Les pouvoirs publics l’assurent à coups d’une grande campagne de communication et d’exercices grandeur nature : Ils sont fin prêts à gérer la grande crue centennale.

Hélas, bien que ces exercices soient hautement nécessaires et que le professionnalisme des forces de sécurité en la matière ne soient plus à démontrer, les gesticulations des responsables publics risquent bien de s’avérer inefficaces et vaines en raison de leur passivité coupable pour prévenir en amont une telle catastrophe naturelle. Cette agitation médiatique masque les grandes occasions ratées qu’ils ont eu de gérer bien en amont l’enjeu d’une crue centennale.

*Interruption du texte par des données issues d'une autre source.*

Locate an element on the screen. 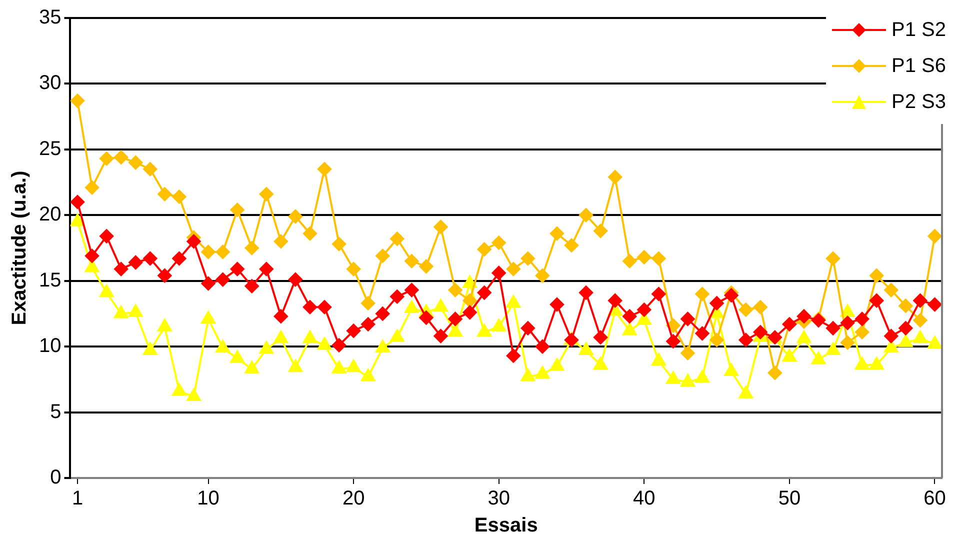 The height and width of the screenshot is (544, 956). y-tick-label: 30 is located at coordinates (50, 83).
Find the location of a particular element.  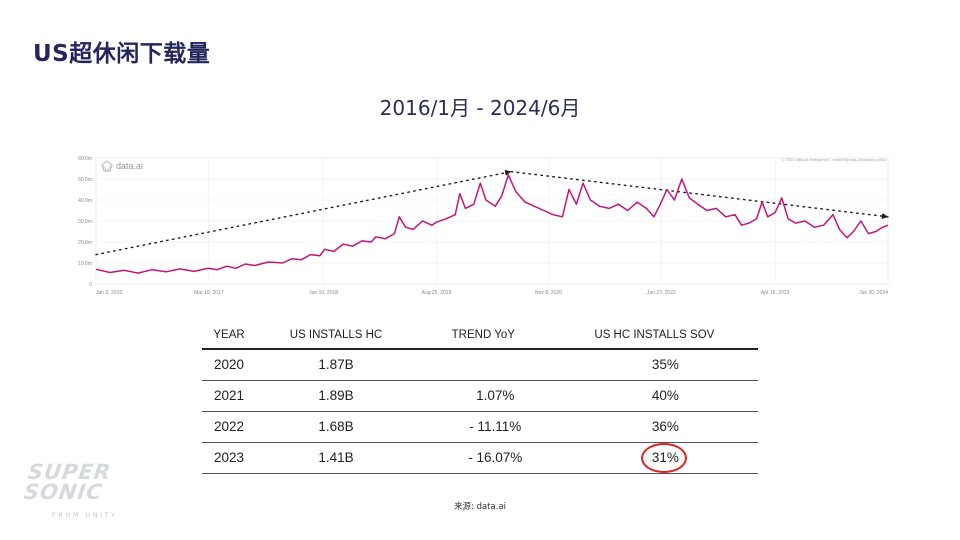

highlighted-sov: 31% is located at coordinates (664, 458).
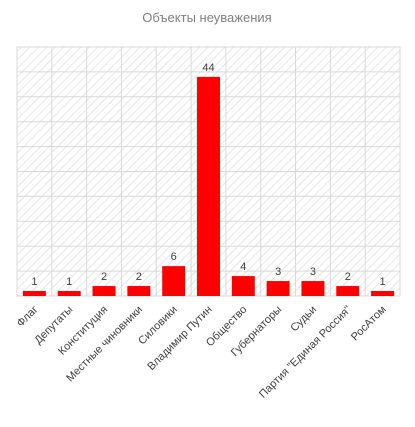 The image size is (415, 427). Describe the element at coordinates (304, 320) in the screenshot. I see `x-tick-label: Судьи` at that location.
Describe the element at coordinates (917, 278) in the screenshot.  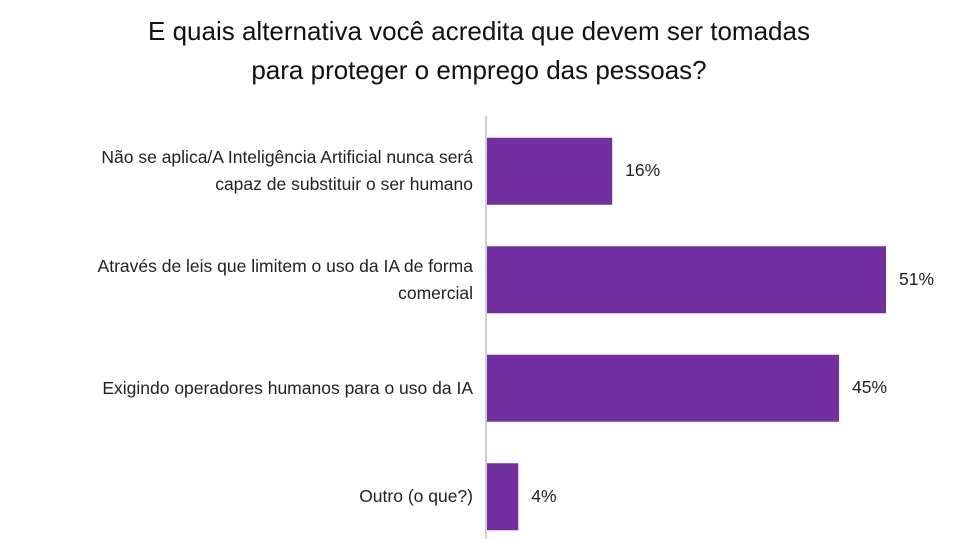
I see `data-label: 51%` at that location.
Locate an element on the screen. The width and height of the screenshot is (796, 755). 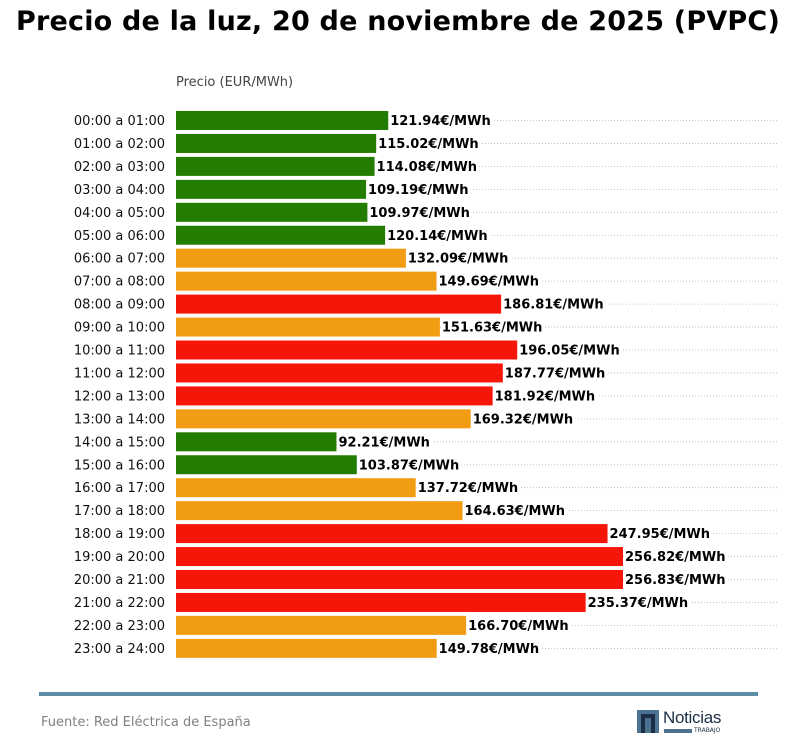
category-tick-label: 23:00 a 24:00 is located at coordinates (120, 650).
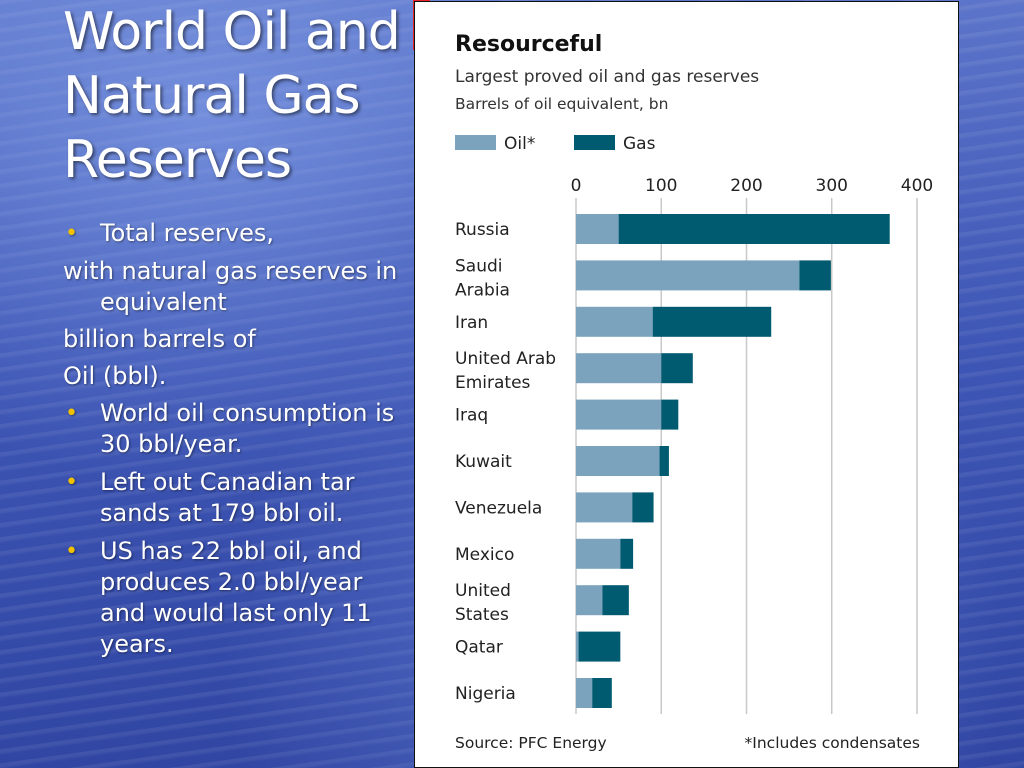 This screenshot has width=1024, height=768. I want to click on chart-legend: Oil* Gas, so click(556, 144).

Ainsi, le projet de barrages-réservoirs de La Bassée élaboré en 2001 par l’institution des Grands Lacs de Seine, qui permettrait selon les estimations de stocker 55 millions de m3 d’eau et ainsi de réduire de 30% les dommages dus à une crue de type 1910, n’a jamais connu le soutien qu’il aurait dû avoir par les pouvoirs publics, arguant que son coût de 500 millions d’euros ne justifiait pas un tel investissement. Sur les dix casiers que compte le projet, un seul sera réalisé à l’horizon 2020.

Nous assistons à des pouvoirs publics qui, derrière le masque d’une communication bien huilée, apparaissent en réalité impuissants à mettre en œuvre un investissement vital pour protéger Paris et sa région et préfèrent se complaire dans une vision court-termiste de gestion des crises immédiates. L’absence de gouvernance et la confusion générée par la multitude d’intervenants, que ce soit l’Etat, la ville de Paris, les départements, la région Ile-de-France, ou plus récemment, Paris Métropole, a permis à chacun de se déresponsabiliser, et tous seront demain responsables des conséquences d’une telle crue.

Un investissement de 500 millions d’euros, n’est pourtant qu’une goutte d’eau par rapport aux 40 milliards d’euros de dégâts directs prévus par l’OCDE à l’échelle du Grand Paris. Une broutille également comparé aux seuls budgets cumulés de la collectivité parisienne en 10 ans, près de 110 milliards d’euros, qui a préféré les aménagements ludique aux abords de la Seine, comme Paris-Plages, le développement de bars et de restaurants sur les quais de la rive gauche ou des animations de la Nuit Blanche, plutôt que des aménagements en termes de sécurité et de renforcement des digues. Il est plus que jamais nécessaire de revenir sur ces décisions et d’investir massivement pour un tel projet, ainsi que dans la recherche de solutions complémentaires.